Search the records for the string "WEST" and copy every line where it turns up.
------ MATERIAL TO PROCESS
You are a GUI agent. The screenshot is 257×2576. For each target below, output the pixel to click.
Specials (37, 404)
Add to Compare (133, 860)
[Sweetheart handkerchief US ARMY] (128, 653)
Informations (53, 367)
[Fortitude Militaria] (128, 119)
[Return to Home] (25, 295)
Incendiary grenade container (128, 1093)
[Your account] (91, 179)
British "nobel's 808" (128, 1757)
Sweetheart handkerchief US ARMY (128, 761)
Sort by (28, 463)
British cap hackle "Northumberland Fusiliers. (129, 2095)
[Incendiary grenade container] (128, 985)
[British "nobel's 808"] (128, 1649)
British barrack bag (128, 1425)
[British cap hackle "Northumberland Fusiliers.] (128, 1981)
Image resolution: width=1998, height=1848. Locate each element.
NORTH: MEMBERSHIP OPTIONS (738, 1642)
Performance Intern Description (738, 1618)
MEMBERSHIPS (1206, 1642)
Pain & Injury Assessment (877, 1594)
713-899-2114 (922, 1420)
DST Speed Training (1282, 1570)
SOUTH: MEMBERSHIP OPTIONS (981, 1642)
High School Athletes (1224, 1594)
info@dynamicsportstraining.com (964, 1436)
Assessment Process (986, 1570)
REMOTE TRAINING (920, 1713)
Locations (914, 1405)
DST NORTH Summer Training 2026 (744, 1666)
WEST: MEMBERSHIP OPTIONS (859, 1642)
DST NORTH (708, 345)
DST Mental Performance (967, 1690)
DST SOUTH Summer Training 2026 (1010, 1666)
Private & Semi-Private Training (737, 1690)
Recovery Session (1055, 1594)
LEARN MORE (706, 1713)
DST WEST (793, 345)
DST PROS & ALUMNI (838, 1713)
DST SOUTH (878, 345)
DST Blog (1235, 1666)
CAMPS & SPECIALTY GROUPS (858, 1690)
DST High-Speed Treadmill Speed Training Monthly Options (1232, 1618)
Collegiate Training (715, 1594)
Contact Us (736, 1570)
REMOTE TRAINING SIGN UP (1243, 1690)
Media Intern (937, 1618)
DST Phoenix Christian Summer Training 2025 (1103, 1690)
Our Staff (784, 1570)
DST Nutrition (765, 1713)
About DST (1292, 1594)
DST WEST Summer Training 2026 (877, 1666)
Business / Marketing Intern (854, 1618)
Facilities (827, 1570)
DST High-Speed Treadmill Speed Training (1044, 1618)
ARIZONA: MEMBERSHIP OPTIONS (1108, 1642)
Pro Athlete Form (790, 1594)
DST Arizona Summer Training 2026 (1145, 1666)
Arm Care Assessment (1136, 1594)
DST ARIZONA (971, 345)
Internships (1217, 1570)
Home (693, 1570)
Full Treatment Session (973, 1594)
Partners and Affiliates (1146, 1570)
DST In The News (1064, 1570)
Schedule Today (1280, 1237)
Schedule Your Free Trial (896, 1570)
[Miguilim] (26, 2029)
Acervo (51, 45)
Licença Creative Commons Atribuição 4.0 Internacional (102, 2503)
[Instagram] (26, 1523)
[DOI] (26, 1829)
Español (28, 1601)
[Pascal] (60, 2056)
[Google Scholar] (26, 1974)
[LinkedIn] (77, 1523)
------------
> [COMPLETED TASK]
WEST: MEMBERSHIP OPTIONS (859, 1642)
DST WEST (793, 345)
DST WEST Summer Training 2026 (877, 1666)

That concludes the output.